▶ **TRY IT**: Below is a listing. Return the lines from the one that contains "Task: Click the Opportunities icon under CRM" to the one that contains "Given: Click the save scan icon in title bar", both ends included, verbatim and with no pictures.

▶ **SOURCE MATERIAL**:

+++

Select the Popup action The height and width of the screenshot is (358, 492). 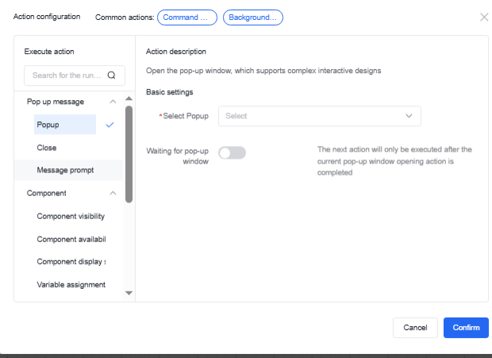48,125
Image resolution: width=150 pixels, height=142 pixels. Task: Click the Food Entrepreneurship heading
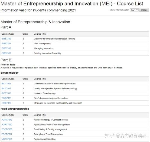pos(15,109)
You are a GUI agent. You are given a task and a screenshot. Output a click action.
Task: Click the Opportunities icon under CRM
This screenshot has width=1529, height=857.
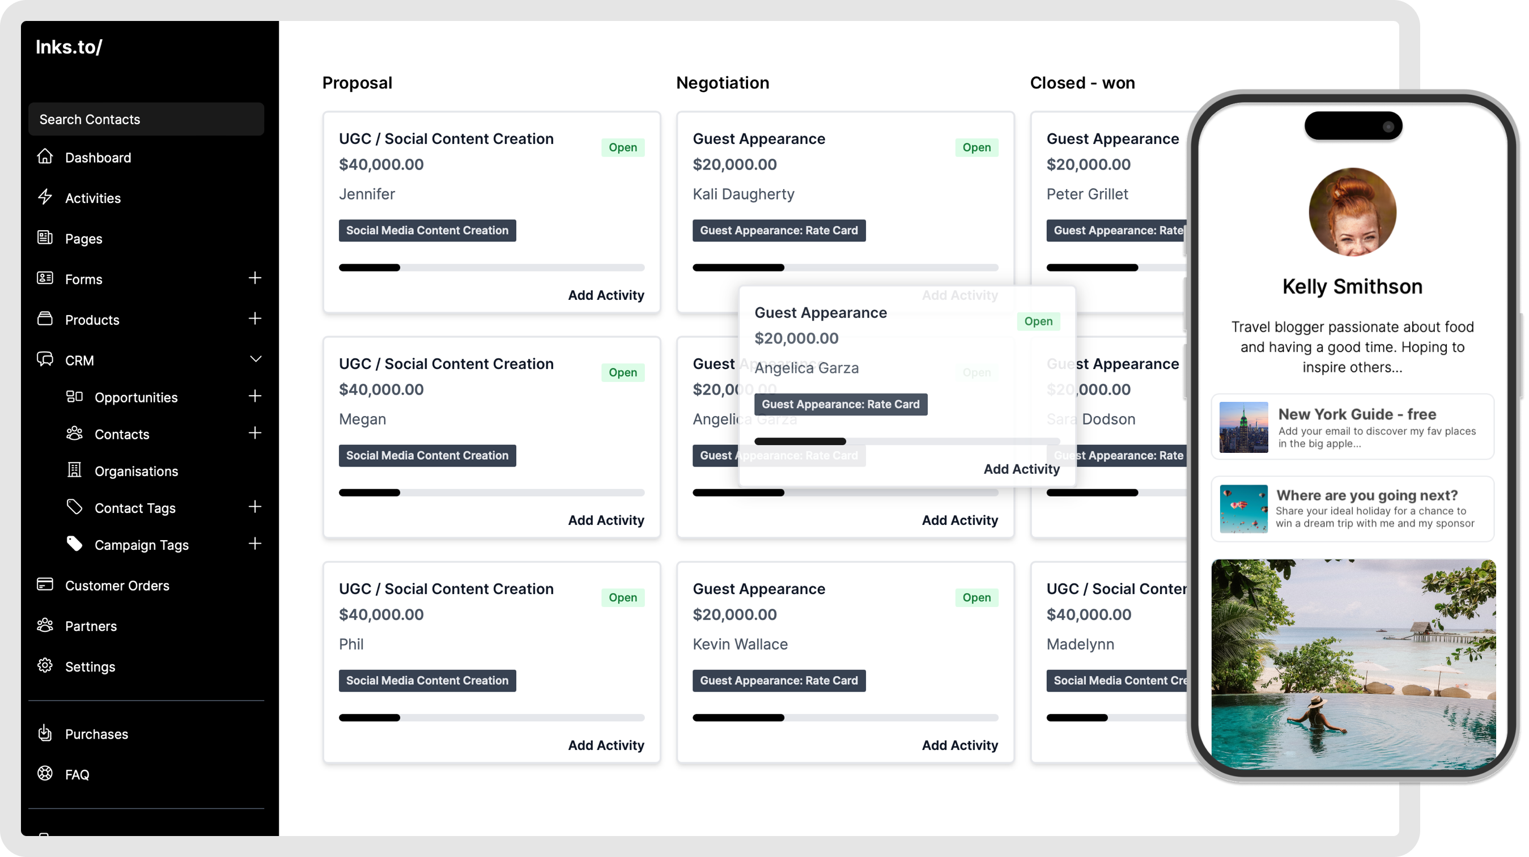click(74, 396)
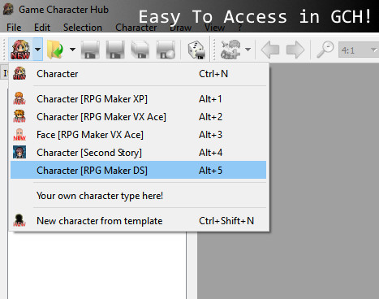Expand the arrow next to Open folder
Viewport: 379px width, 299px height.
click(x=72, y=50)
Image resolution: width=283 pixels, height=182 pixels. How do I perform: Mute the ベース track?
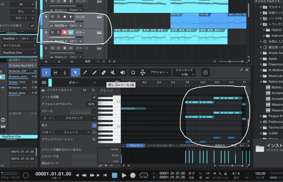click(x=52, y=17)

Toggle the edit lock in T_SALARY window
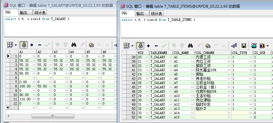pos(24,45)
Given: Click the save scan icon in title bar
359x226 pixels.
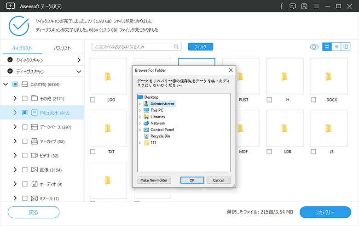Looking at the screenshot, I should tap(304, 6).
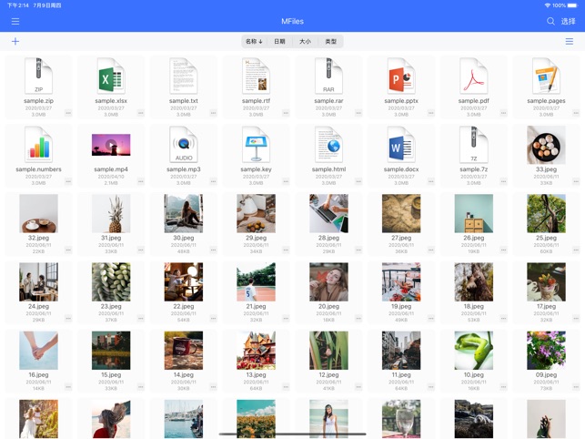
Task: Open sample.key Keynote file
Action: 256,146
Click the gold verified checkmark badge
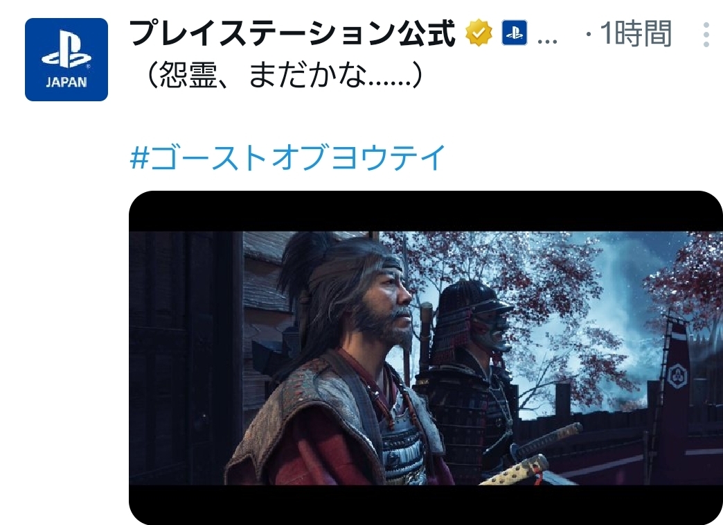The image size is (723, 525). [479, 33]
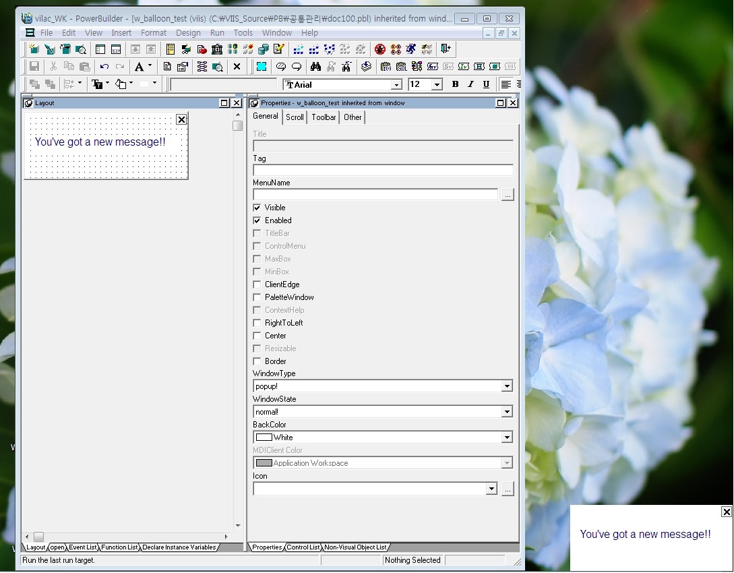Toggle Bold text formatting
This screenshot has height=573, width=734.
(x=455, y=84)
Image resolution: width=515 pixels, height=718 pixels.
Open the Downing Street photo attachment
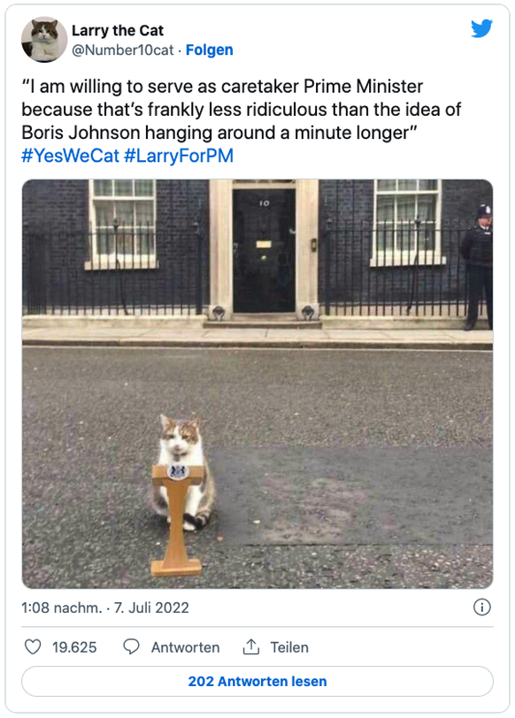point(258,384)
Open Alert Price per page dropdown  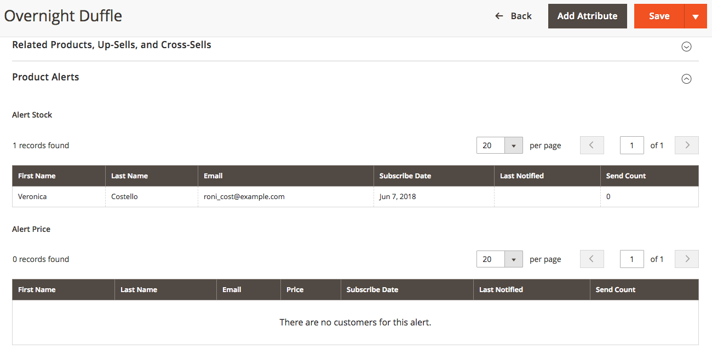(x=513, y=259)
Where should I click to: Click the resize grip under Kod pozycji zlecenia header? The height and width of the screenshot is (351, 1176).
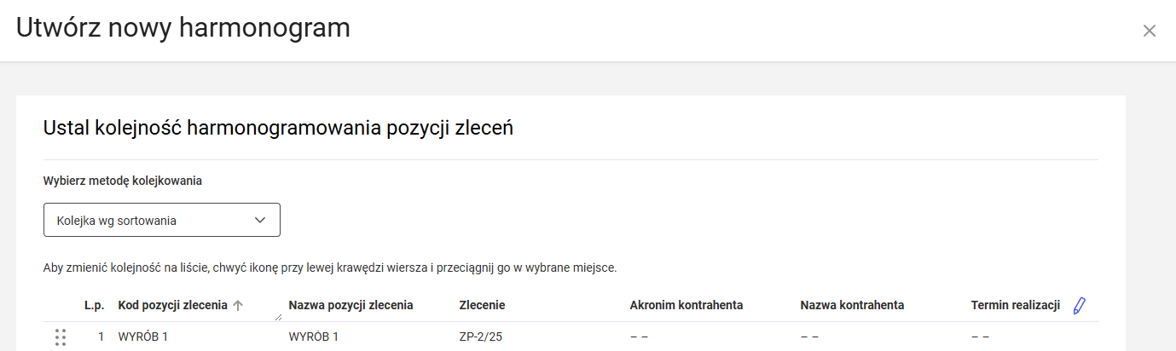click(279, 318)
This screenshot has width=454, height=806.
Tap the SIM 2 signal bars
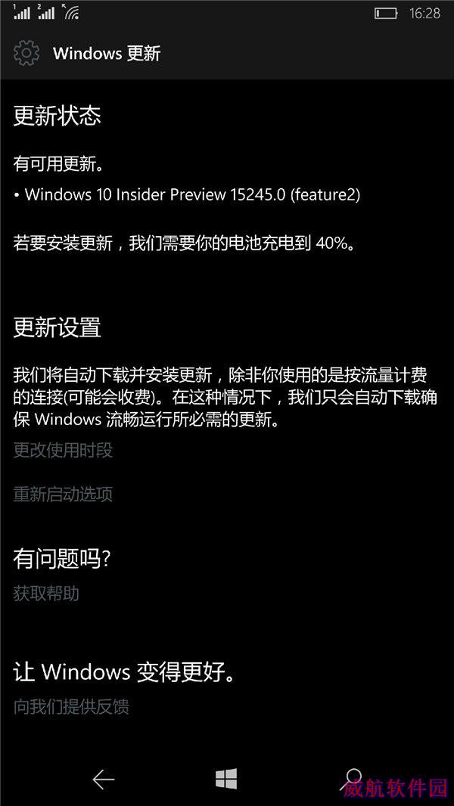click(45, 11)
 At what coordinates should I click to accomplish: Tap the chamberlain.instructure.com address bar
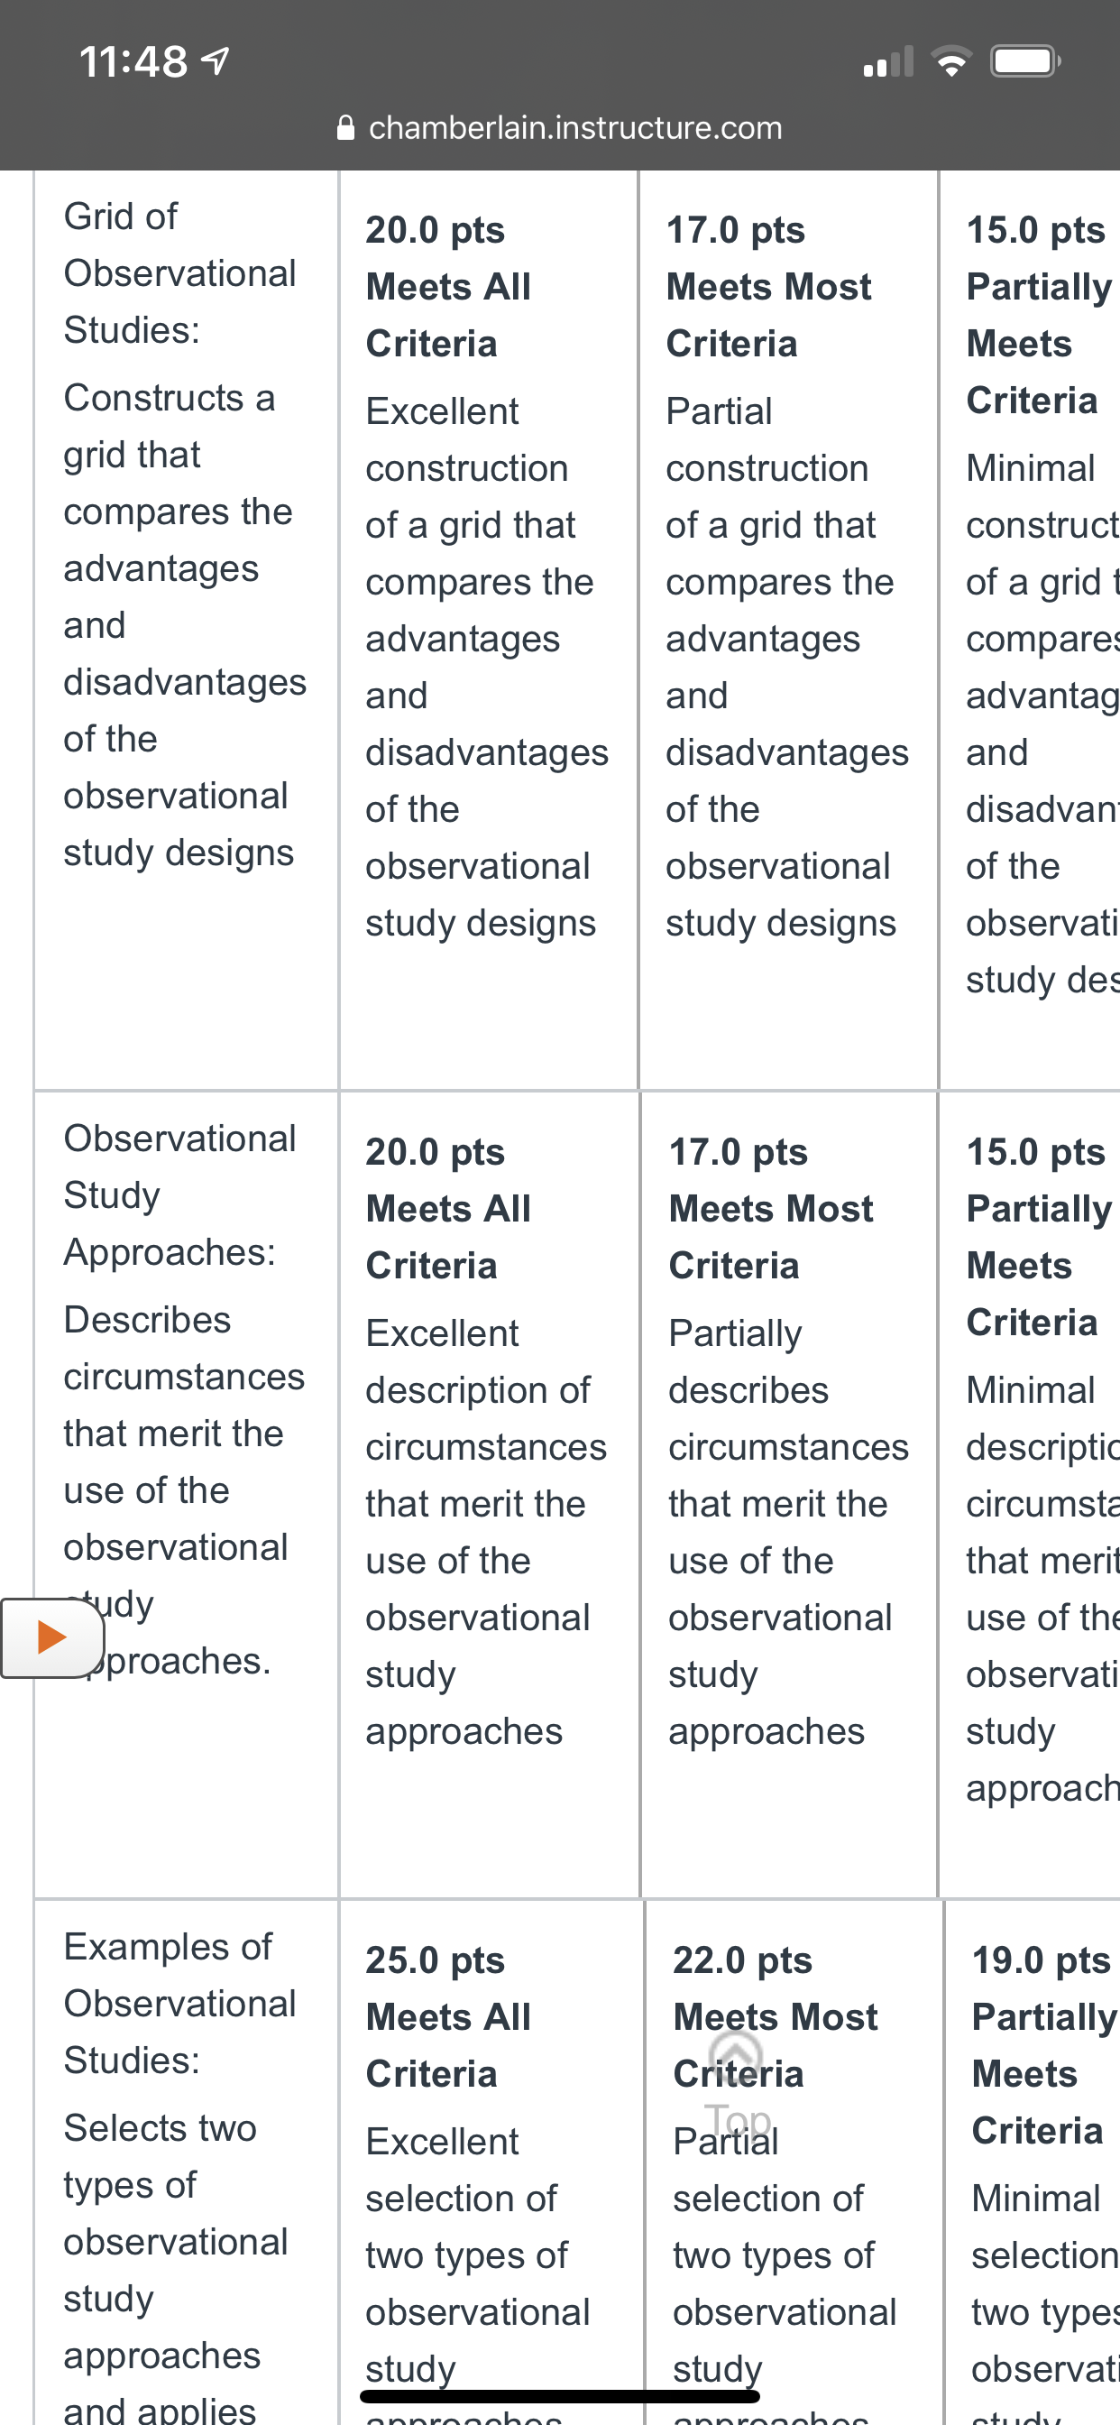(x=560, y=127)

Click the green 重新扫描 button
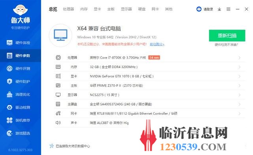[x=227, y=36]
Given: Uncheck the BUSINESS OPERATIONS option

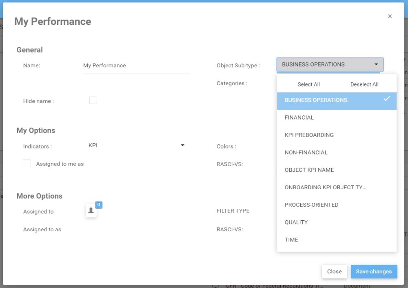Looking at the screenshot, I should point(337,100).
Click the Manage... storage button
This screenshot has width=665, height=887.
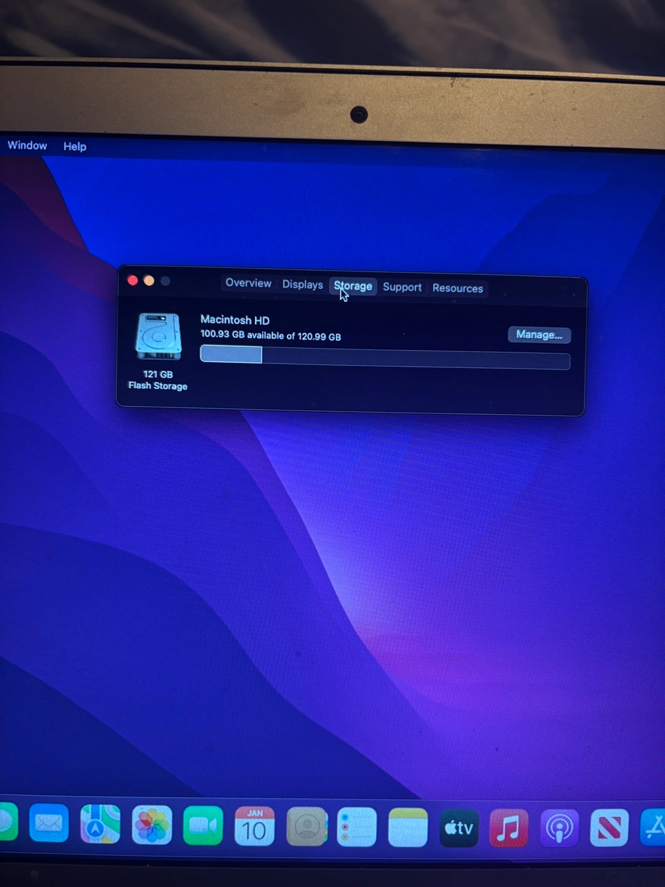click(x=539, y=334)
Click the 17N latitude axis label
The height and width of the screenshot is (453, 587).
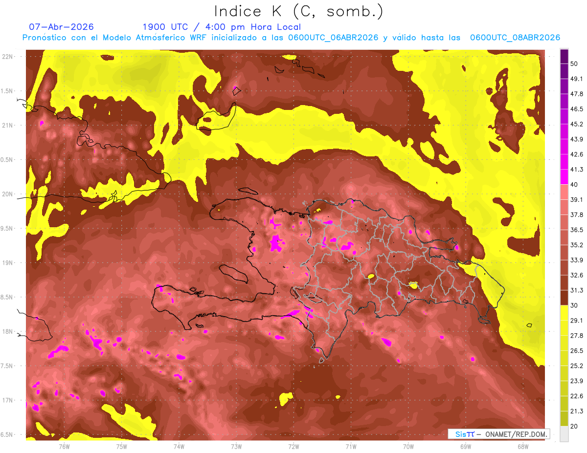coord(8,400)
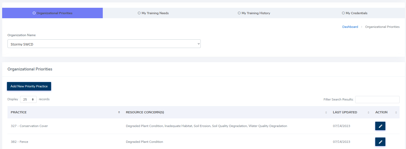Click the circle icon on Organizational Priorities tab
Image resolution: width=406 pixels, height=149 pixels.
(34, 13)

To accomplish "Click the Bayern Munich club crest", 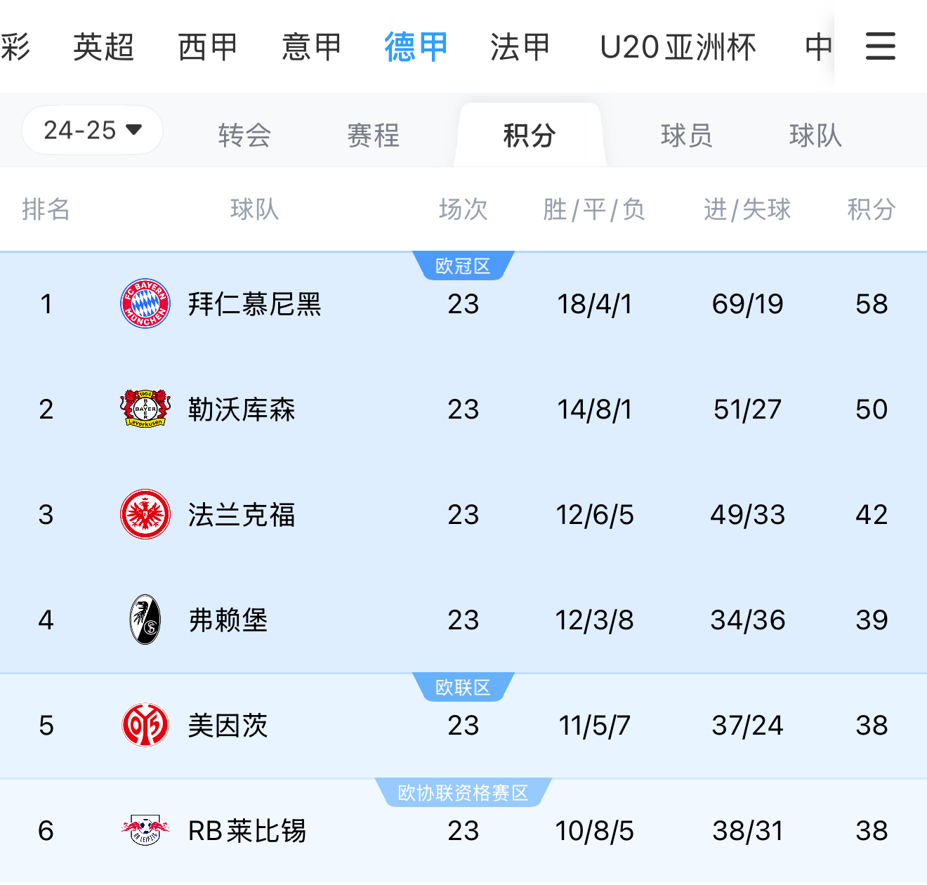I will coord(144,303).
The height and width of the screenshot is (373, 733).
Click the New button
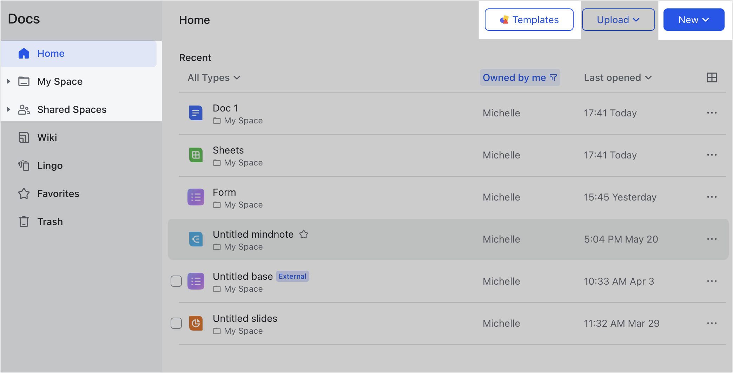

+++

▶ **TASK ANSWER**:
Task: Click the Opportunities icon under CRM
This screenshot has width=1529, height=857.
click(74, 396)
Expand the arrow next to Open folder
Viewport: 379px width, 299px height.
click(x=72, y=50)
Image resolution: width=283 pixels, height=182 pixels. How do I perform: Mute the ベース track?
click(x=52, y=17)

Toggle the edit lock in T_SALARY window
pos(24,45)
Given: Click the save scan icon in title bar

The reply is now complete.